Bugünkü Yazarlar Tüm Yazarlar
Özcan YENİÇERİ
Özcan YENİÇERİ

Parti devleti ve Cumhurbaşkanlığı!

Parlamenter sistemin çıkardığı sorunları, aksayan yönleri ve demokrasinin kesintiye uğraması gerekçe gösterilerek "Cumhurbaşkanlığı Hükümet Sistemi"ne geçilmişti. Doğru dürüst bir hazırlık yapılmadan, kurumlar, yasalar ve uygulamalar gözden geçirilmeden yeni sisteme devreye sokuldu.

Geçilen sistemin ne olduğu konusunda sistemi savunanların da çok fazla haberi olduğu söylenemez.

Güçlü hükümet, güçlü meclis, güçlü yargı söylemleriyle devreye sokulan sistem tam bir keyfilik rejimi getirdi. Ne hükümet, ne meclis ne de yargı güçlendi.

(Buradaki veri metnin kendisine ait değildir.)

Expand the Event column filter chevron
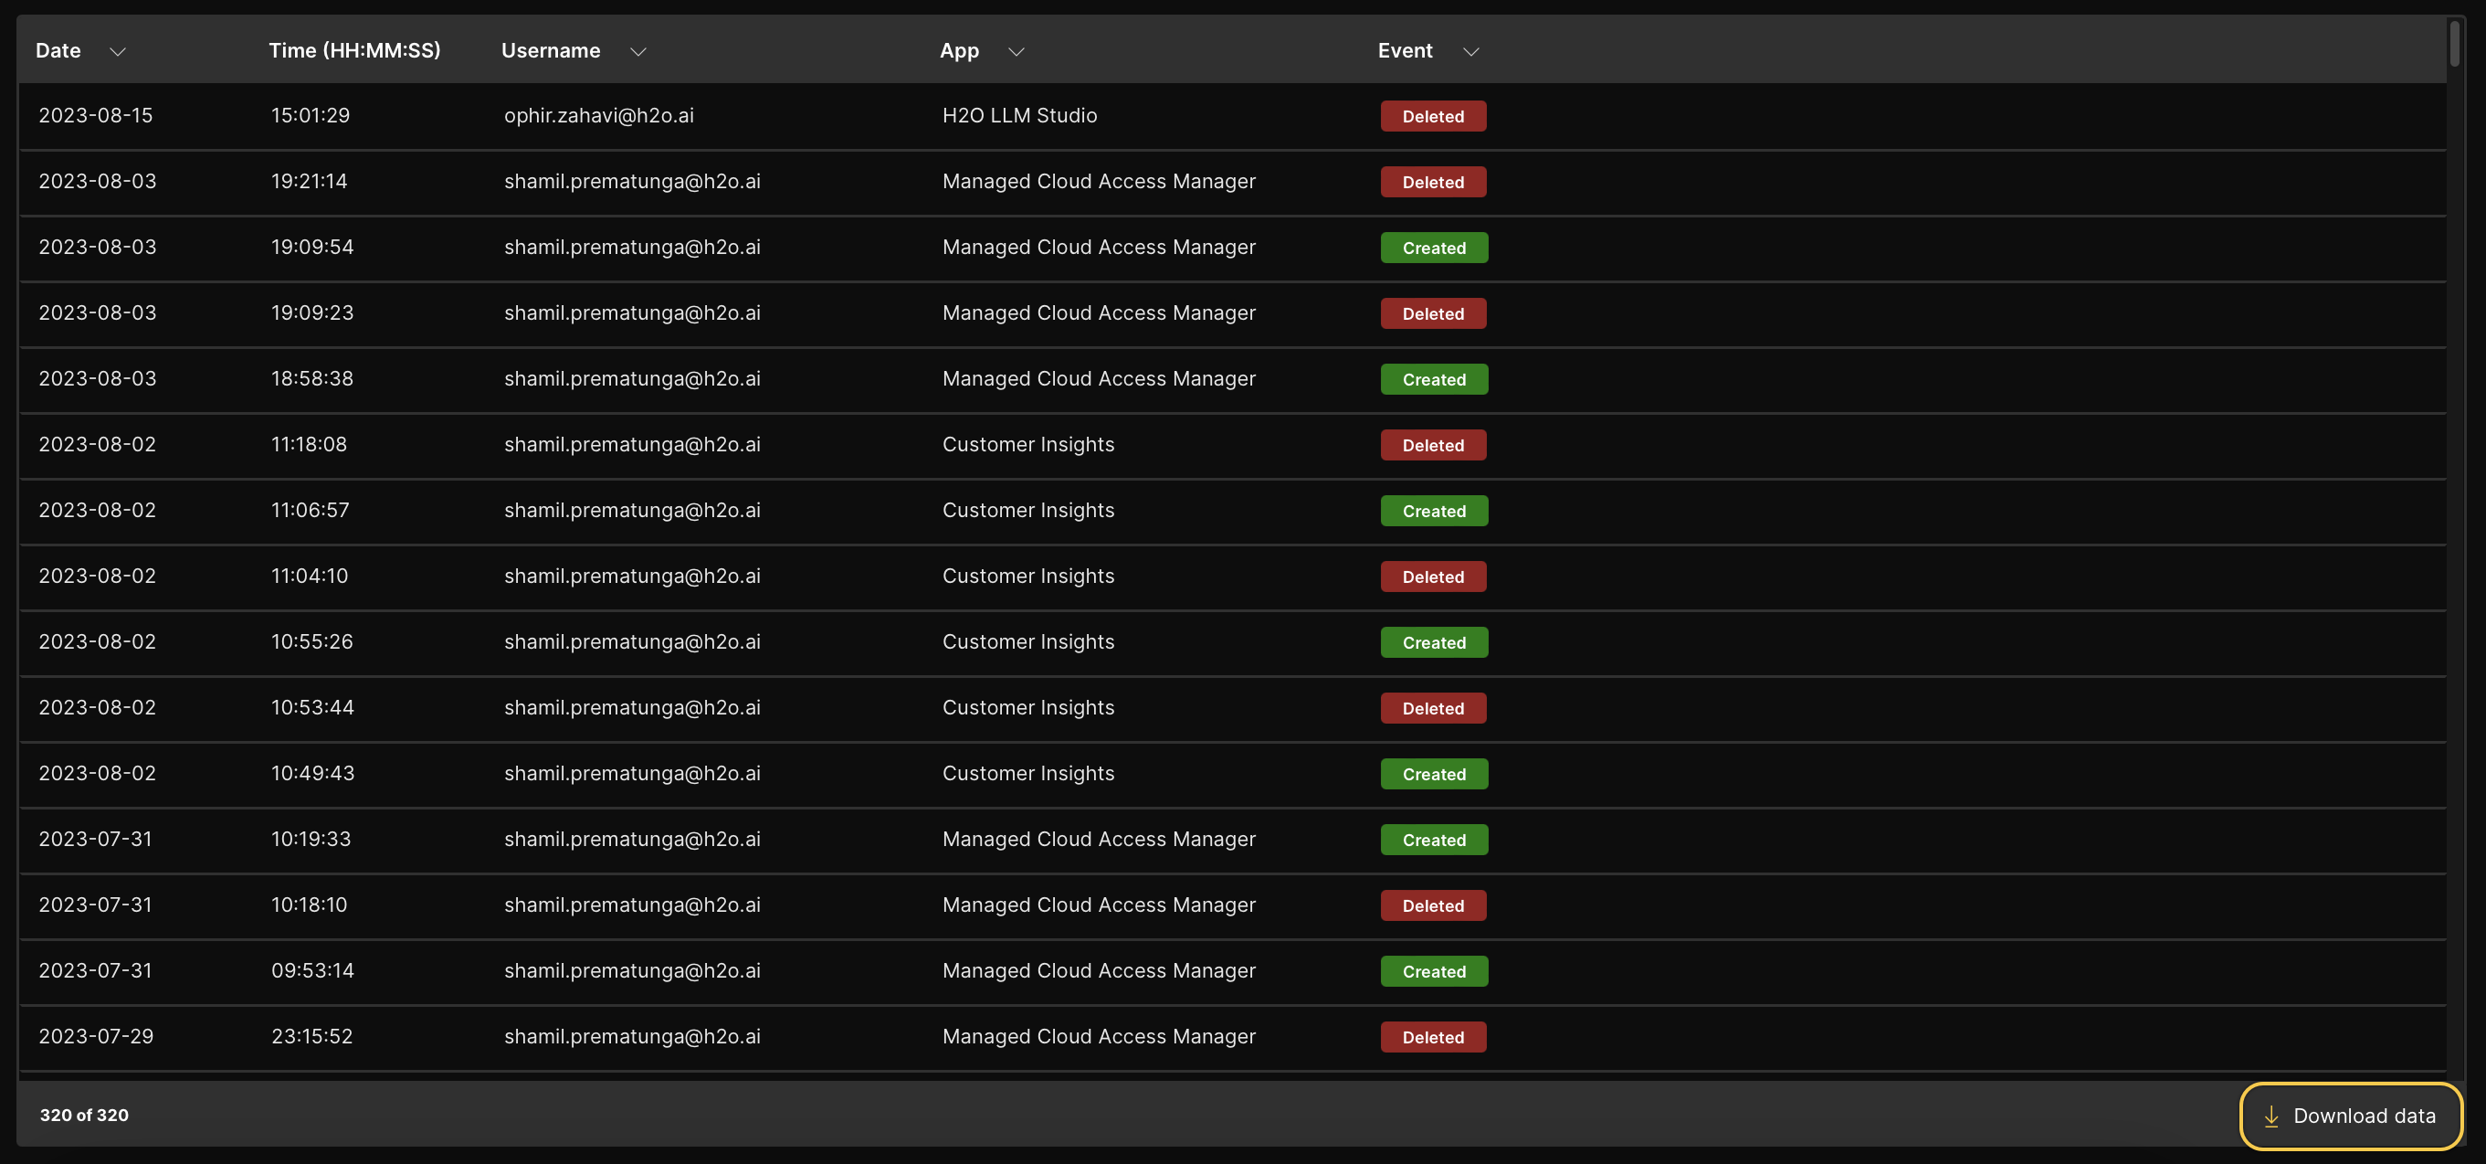pyautogui.click(x=1471, y=52)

Aksine bütün güçler bir tek yöneticide toplandı. Güçlerin tekeli kuruldu.

Bir tek kişinin eline geçen güç de büyük bir keyfilik içinde uygulandı.

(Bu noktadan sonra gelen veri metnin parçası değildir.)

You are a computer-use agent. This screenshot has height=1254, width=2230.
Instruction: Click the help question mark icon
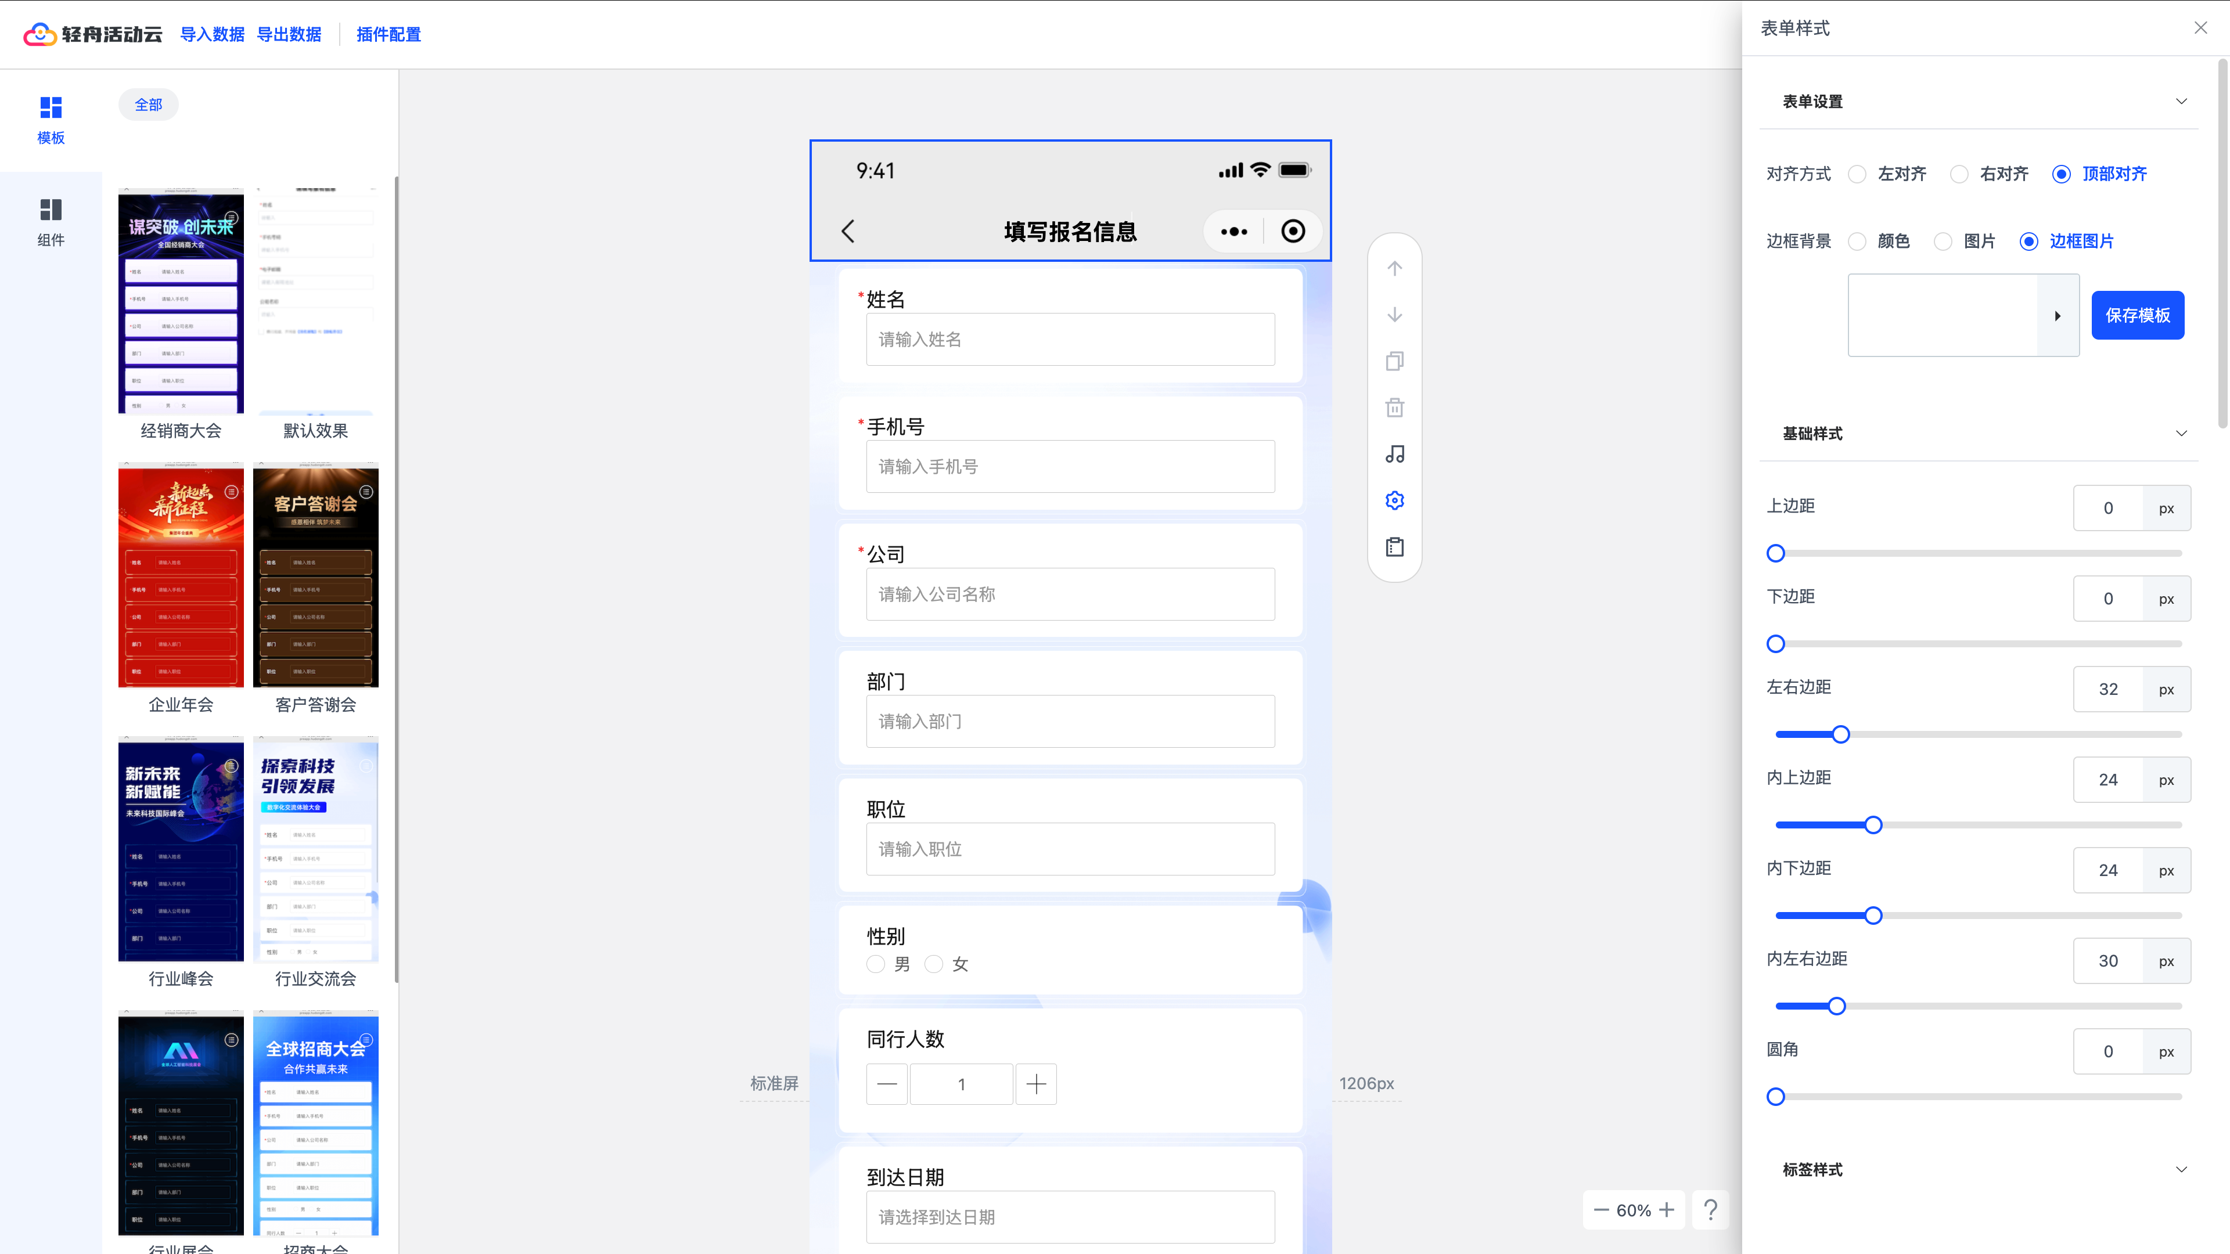pyautogui.click(x=1710, y=1209)
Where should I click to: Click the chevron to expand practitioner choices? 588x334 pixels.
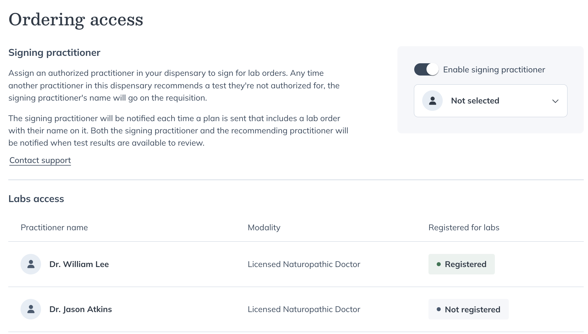555,101
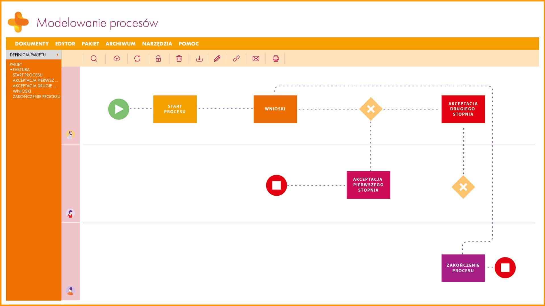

Cumhurbaşkanlığı hükümet sistemi adlı garip yapı tam anlamıyla keyfi bir yönetim üretti.

Partili cumhurbaşkanı uygulaması!

Siyasi parti genel başkanlığı da cumhurbaşkanlığı da aynı kişide toplandı.

Sonuçta "ben demek parti demek, milli irade demek beni seçtikleri için millet demektir" noktasına kadar iş gitti.

Bu şartlarda seçilen Cumhurbaşkanı Saray'dan devleti yönetmek yerine seçim meydanlarında parti mitingleri yapmak, partililerle toplantı yapmak, muhalif parti liderlerine had bildirmekle zamanını geçiriyor.

Vatandaş ve devletle ilgili her şey kurullara ve bürokratlara havale ediliyor.

Bakanlar meclise uğramaz, milletvekilleri bakanlar bir yana bürokratlara bile ulaşamaz bir konuma düştüler.

Süreçte Cumhurbaşkanı zamanının büyük bir kısmını ya yurt dışı gezilerinde ya da yurt içi seçim ve parti propagandalarında geçirmektedir.

Cumhurbaşkanlığı da part time yapılır hale gelmiştir.

Cumhurbaşkanı resmen herkesin ama fiilen yalnız kendi partisinin cumhurbaşkanı olsun, devletin temsili önemli değil parti temsil edilsin yeter demek akıl dışı bir durumdur.

"Cumhurbaşkanı partili olmasın" gibi haklı bir talebe "hayır" demek de ne devlet ne millet ne de demokrasi yönünden savunulur değildir.

Cumhurbaşkanının partiler üstü, mezhepler üstü, kulüpler üstü, ideolojiler üstü, bölgeler üstü olmasından daha doğal ne olabilir.

Cumhurbaşkanlığı makamına herkesin, her bölgenin, her inancın, her düşünce sahibinin benim cumhurbaşkanım diyebilmesinden daha doğru olanı nedir?

Tarafsız cumhurbaşkanı bir halkın en masum ve meşru talebidir.

Dahası her konuda, her zaman, her fırsatta değil de yeri ve zamanı gelince konuşan bir cumhurbaşkanı talebi de haklı bir taleptir.

Devleti ve milleti parçalarıyla/ayrıntılarıyla değil de bütünüyle yönetilmesinin sağlanması herkesten daha çok cumhurbaşkanının görevleri arasında olması akılcı bir taleptir.

Partili cumhurbaşkanlığı ülkeyi biz ve onlar olarak birbirinden ayırmış ve kamplaştırmıştır.

Türkiye'yi tam anlamıyla parti devleti görüntüsü içine sokmuştur.